RECORDS SHOWN section start

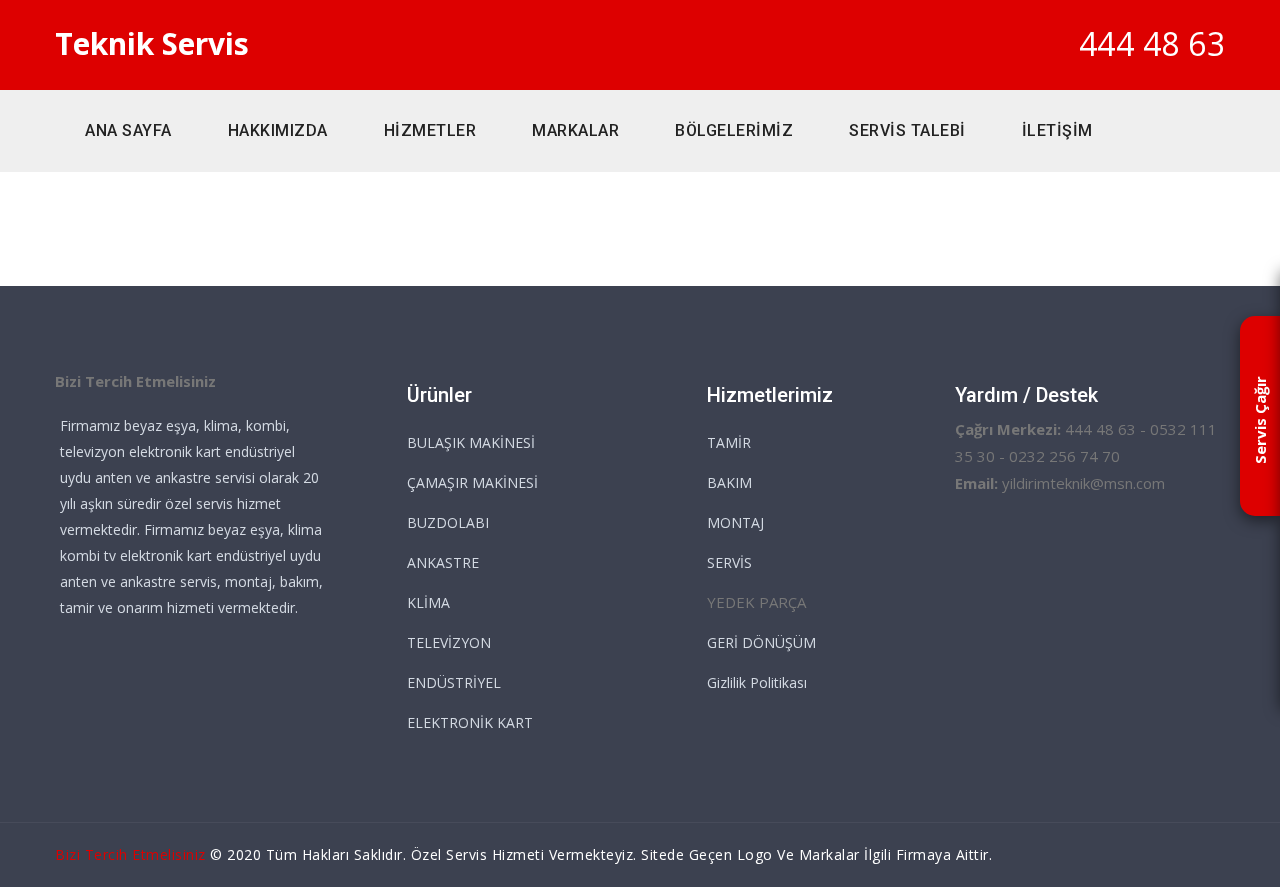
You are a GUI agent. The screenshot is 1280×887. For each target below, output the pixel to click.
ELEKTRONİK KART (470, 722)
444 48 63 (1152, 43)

RECORDS SHOWN section end
RECORDS SHOWN section start

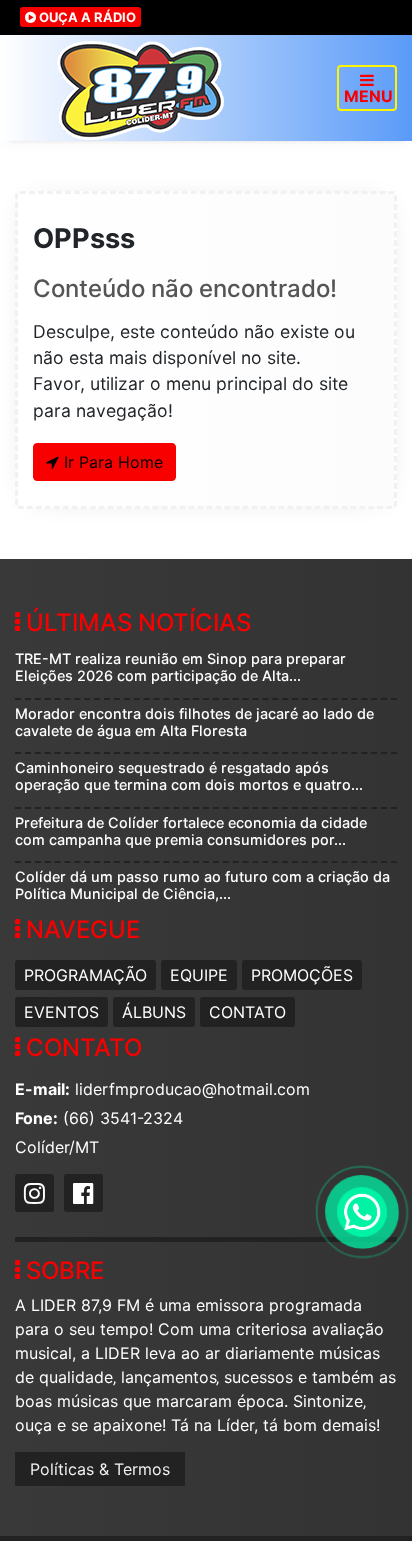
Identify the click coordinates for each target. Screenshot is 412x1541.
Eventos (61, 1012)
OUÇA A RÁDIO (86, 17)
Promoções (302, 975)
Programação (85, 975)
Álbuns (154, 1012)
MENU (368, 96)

RECORDS SHOWN section end

• **REQUIRED WORK**
Print, from the entries above, the line with "You are a GUI", the line with "444 48 63 (1152, 43)" and all lines between them, exactly and with nothing else.

• **WRITTEN REPLY**
You are a GUI agent. The screenshot is 1280×887. For each target below, output the pixel to click.
ELEKTRONİK KART (470, 722)
444 48 63 (1152, 43)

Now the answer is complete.